**Records supplied**:
--------------------------------
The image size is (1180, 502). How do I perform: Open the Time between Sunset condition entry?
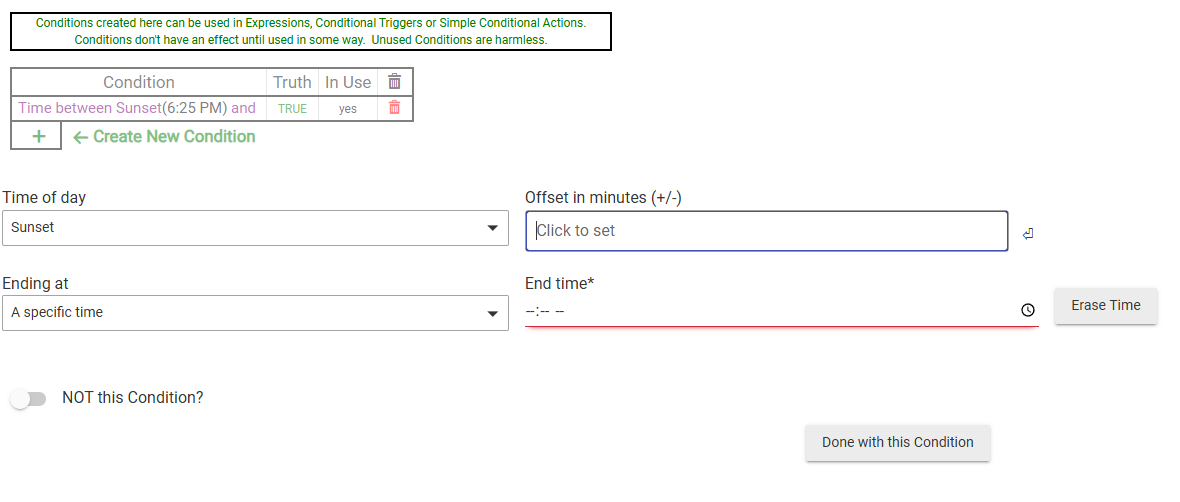(x=137, y=108)
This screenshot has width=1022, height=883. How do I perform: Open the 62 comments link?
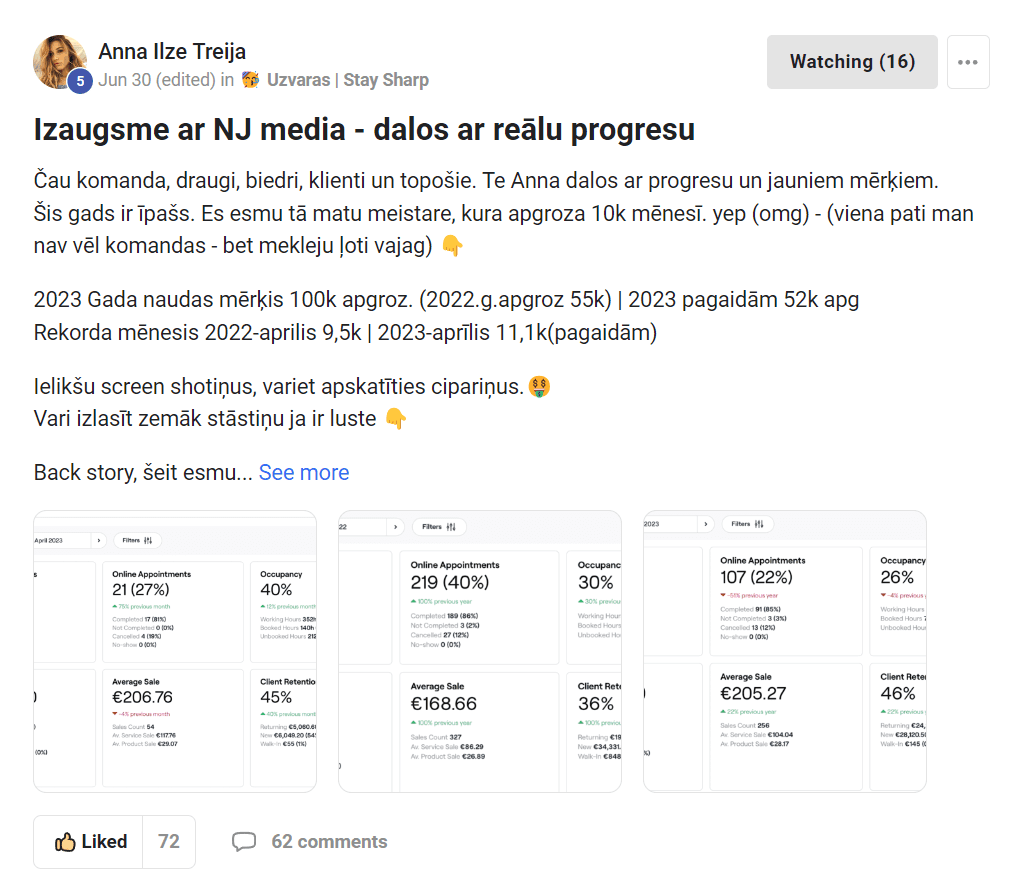click(329, 842)
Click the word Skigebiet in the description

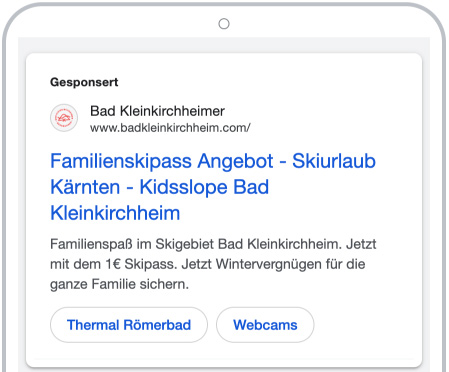click(185, 244)
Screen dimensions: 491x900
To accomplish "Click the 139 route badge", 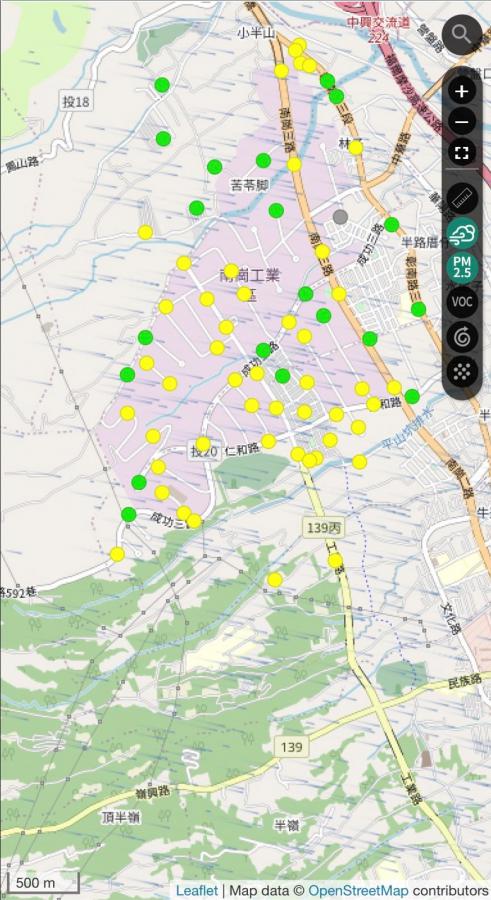I will click(292, 747).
--------------------------------
Please reproduce the items from the very beginning through the line containing "click(185, 244)", both ends inclusive, and leave the pictures out of your copy.

**In response**:
The image size is (1180, 502). How do I perform: Open the Time between Sunset condition entry?
(x=137, y=108)
This screenshot has width=1022, height=883. How do I perform: Open the 62 comments link?
click(329, 842)
Click the word Skigebiet in the description

click(185, 244)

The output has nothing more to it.